"Let books be your dining table, / And you shall be full of delights. / Let them be your
mattress,/
And you shall sleep restful nights" (St. Ephraim the Syrian).


Monday, March 13, 2017

The Politicization of Marian Devotion

I have for some time deplored the tendency of certain fundamentally unserious Catholics to treat Marian devotions and "doctrines" as magical playthings the doubling down on which, or the forced dogmatizing of which, will somehow "solve" the problems of Church and world alike. (In criticizing these jejune and insolent demands, one cedes nothing of one's own devotion to the Mother of God.) That is all great silliness of course, though it is sometimes the silliness of otherwise seemingly intelligent and apparently devoted people, whose impertinent demands for new dogmas are nothing other than a species of abuse of their fellow Christians (Catholics included!) in a manner reminiscent of what Newman felt at the time of Vatican I. In a famous letter to his bishop, which I read with my students this semester, Newman plaintively decries the advent of:
thunder in the clear sky, and we are told to prepare for something, we know not what, to try our faith, we know not how. No impending danger is to be averted, but a great difficulty is to be created. ... What have we done to be treated as the faithful never were treated before? When has the definition of doctrine de fide been a luxury of devotion, and not a stern painful necessity?
It is, then, with great interest that I learn of a new collection which analyzes modern Marian "apparitions" in light of the politics of their respective nation-states in the last two centuries: Marian Devotions, Political Mobilization, and Nationalism in Europe and America, eds. Roberto Di Stefano, Francisco Javier Ramón Solans (Palgrave Macmillan, 2016), 341pp.

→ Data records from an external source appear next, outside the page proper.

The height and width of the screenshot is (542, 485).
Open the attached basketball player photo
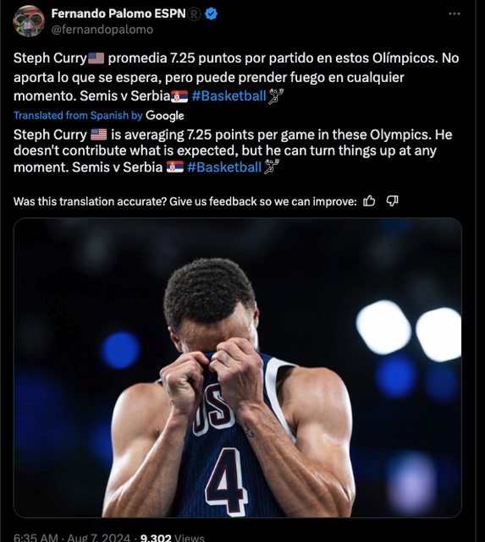[x=238, y=368]
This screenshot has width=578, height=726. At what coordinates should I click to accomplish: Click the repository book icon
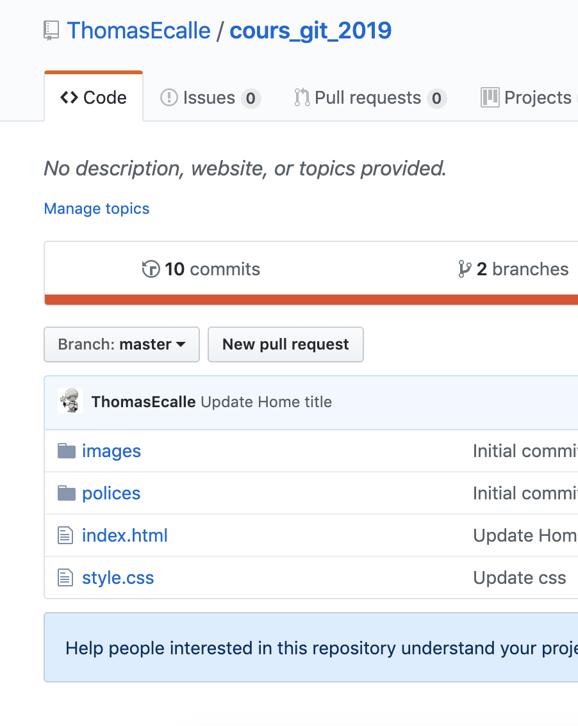pos(51,31)
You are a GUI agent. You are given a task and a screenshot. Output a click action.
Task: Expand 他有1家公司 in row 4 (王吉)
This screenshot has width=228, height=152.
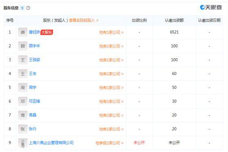(x=111, y=74)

About this book we are told:
This volume examines the changing role of Marian devotion in politics, public life, and popular culture in Western Europe and America during the nineteenth and twentieth centuries. The book brings together, for the first time, studies on Marian devotions across the Atlantic, tracing their role as a rallying point to fight secularization, adversarial ideologies, and rival religions.
This transnational approach illuminates the deep transformations of devotional cultures across the world. Catholics adopted modern means and new types of religious expression to foster mass devotions that epitomized the Catholic essence of the “nation.” In many ways, the development of Marian devotions across the world is also a response to the questioning of Papal Sovereignty. These devotional transformations followed an Ultramontane pattern inspired not only by Rome but also by other successful models approved by the Vatican such as Lourdes. Collectively, they shed new light on the process of globalization and centralization of Catholicism.